Hi All, just got back from Cadbury's world. I will try and explain what i meant by my earlier comments.
First off, apologies for the hastily drawn graphic
Site structure. In its simples form when building a site think of how you build a house of cards (HOC) (bad analogy I know, but structure wise it is right)
Say there was a house of cards, 3 on the bottom then 2 with 1 little triangle on top. If you asked people to point at the most important triangle, they point to the top one! (1) fig 'A'
Now hold that thought, build another identical HOC next to it (2) . We now have TWO equally important triangles, 1 at the top of each HOC.
NOW imagine you placed a piece of rigid card between them, and built another HOC between the two, but only one single triangle (3). So now you have 2 HOC's supporting the one above it. fig'B'
NOW when asked to point to the most important one, you ignore the two you previously pointed to, and immediately point to the one at the very top.
Take it further and add more single triangles below (3) but with no triangles below them fig'C' . Now point to the triangles in order of importance, and you will think that 3 is the most important followed by 1&2, probably followed by the triangles with no numbers, and lastly, 4.5.6 &7.
Same with well structured sites. Each HOC represents a folder, each of those card that built the HOC represent web pages on the topic. The page at the top of each HOC is the most important for that topic (index page where all the other pages in the folder link to.)
Pages within the folder will cross link with each other, but rarely with pages in other folders, but ALWAYS to the index page of their folder, and the main site index page making IT the most important on the theme of the site.

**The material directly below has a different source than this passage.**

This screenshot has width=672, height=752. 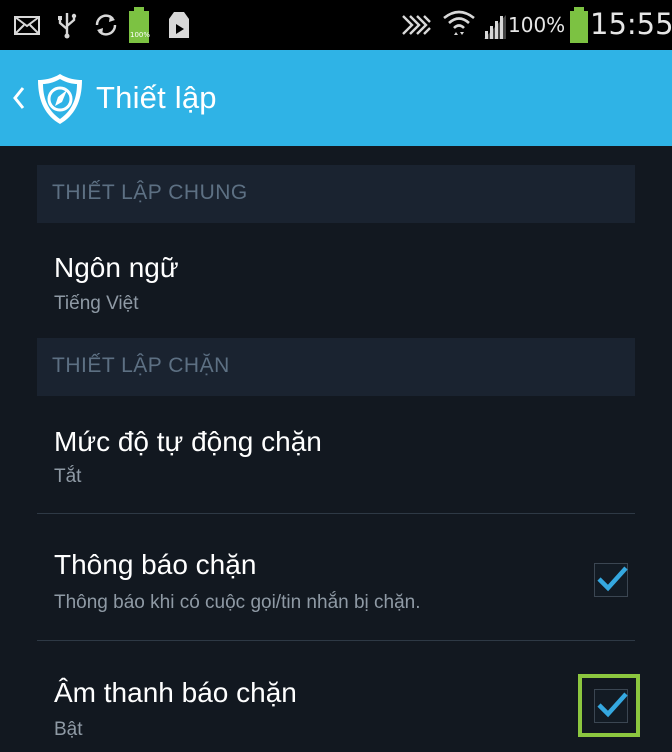 What do you see at coordinates (60, 99) in the screenshot?
I see `app-shield-logo-icon` at bounding box center [60, 99].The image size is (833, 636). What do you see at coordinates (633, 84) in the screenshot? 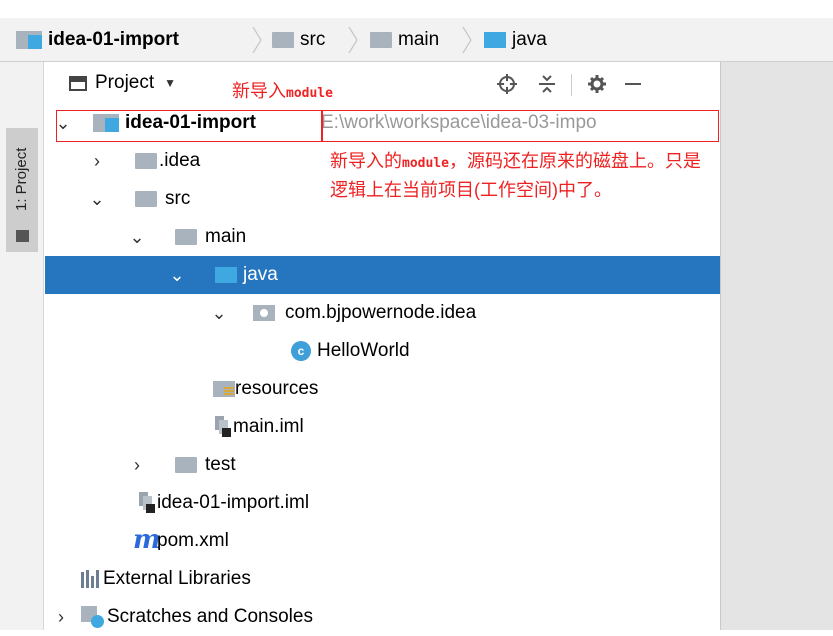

This is what creates the correct hierarchy within the site, it is how link juice flows within the site, and it helps to sub niche areas within your site. AND, once you become an authority for a phrase, it will be the main index pages that become your sitelinks on a Google SERP
Now if your site is about cars. and uyou have a folder for each manufacturer, and within that folder you have models, and below them you have repairing / history/ photographs etc. Then the page the search engines return might be the homepage of the folder that houses all that information about the XJS, BECAUSE it is in a folder about jaguar, and is cross lnking within that folder conrtextually to semantically related pages.
This WAS to be a blog post, but looks like I have just scuppered my doing that

I might blog it though and then link from here.)